# better with avatars



## alsih2o (Dec 16, 2002)

wow, i really like the addition of avatars. it gives just a little more insight into the poster and a special touch to the boards.

 thanks to all that made this happen


----------



## A2Z (Dec 16, 2002)

Better one. Or better two.


----------



## garyh (Dec 16, 2002)

I agree with Clay.  Avatars helps you see who the poster is even quicker, and lets you know a bit about them.  They're also a place to put a cool graffic if your sig is already too long.  Thanks, Morrus and Blacksway!!

Not that I'd know anything about a long sig...


----------



## Welverin (Dec 17, 2002)

garyh said:
			
		

> *Not that I'd know anything about a long sig...     *




Never you!

Speaking of avatars I think it's time to change mine.


----------



## Dragongirl (Dec 17, 2002)

I am just hoping that they don't upset the bandwidth for Morrus.  Keeping an eye out for any problem posts, since I have a baby version of this board and want to make sure Avatars won't mess it up.   
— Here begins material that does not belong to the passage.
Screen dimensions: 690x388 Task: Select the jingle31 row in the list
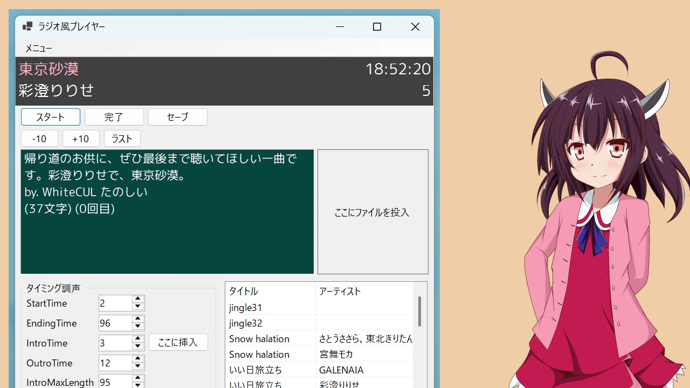click(270, 308)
But I agree with the others.  I really like the avatars.


----------



## Crothian (Dec 17, 2002)

Avatars are great and I'm sure the minute the slow down the boards they would be gone again.


----------



## tleilaxu (Dec 17, 2002)

so what does your avatar say about you?

tleilaxu wonders what psychological problems he's displaying with his avatar....


----------



## garyh (Dec 17, 2002)

Welverin said:
			
		

> *
> 
> Never you!
> 
> Speaking of avatars I think it's time to change mine. *




I'm waiting for the first person to use an avatar from an Ultima game.


----------



## tleilaxu (Dec 17, 2002)

good idea... someone should use the avatar pic (not from the later ultimas, the one with a sword and shield...)
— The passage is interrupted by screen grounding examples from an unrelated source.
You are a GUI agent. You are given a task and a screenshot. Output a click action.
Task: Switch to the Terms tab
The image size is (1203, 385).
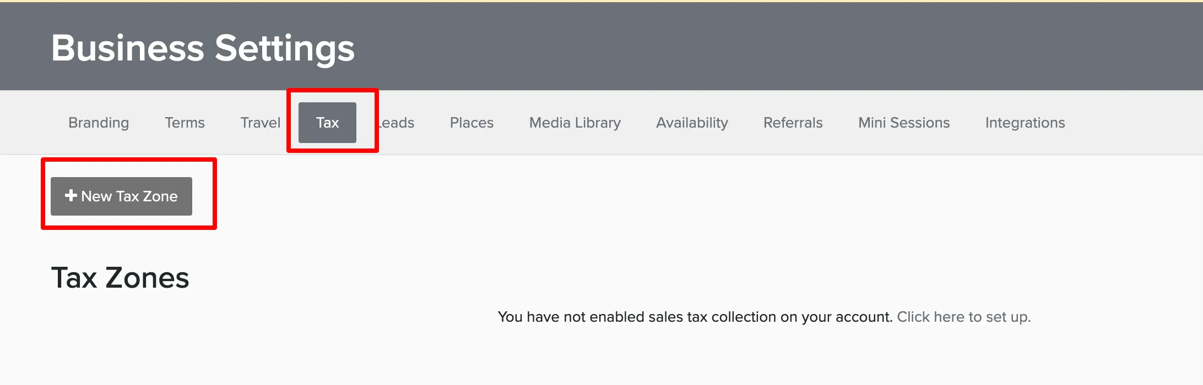185,123
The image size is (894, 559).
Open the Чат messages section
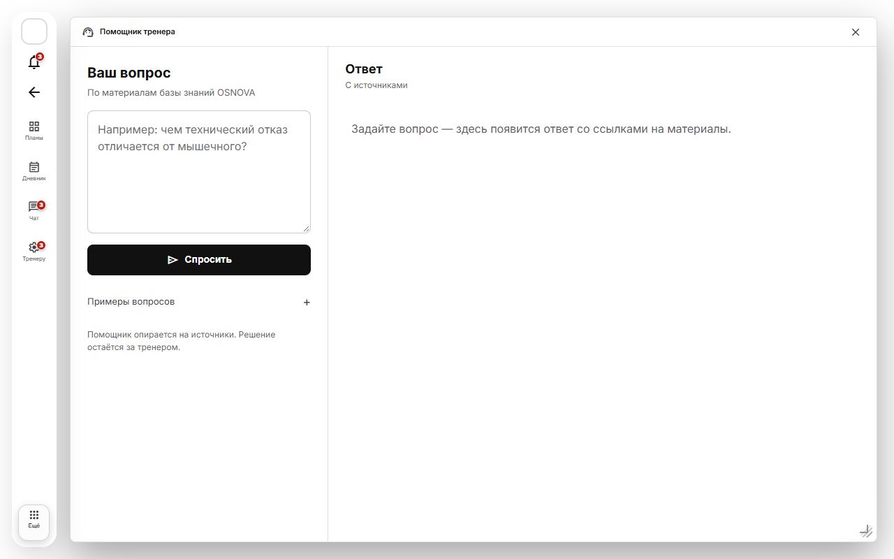tap(34, 211)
(the ranger one is cool too)


----------



## Darkness (Dec 18, 2002)

Dragongirl said:
			
		

> *I am just hoping that they don't upset the bandwidth for Morrus.  Keeping an eye out for any problem posts, since I have a baby version of this board and want to make sure Avatars won't mess it up.   *



 Isn't your version supposed to be the trial version?


----------



## BiggusGeekus (Dec 18, 2002)

Crothian said:
			
		

> *Avatars are great and I'm sure the minute the slow down the boards they would be gone again. *




You know, my one regret in college was never going to an OSU football game or Halloween party.  Dangit.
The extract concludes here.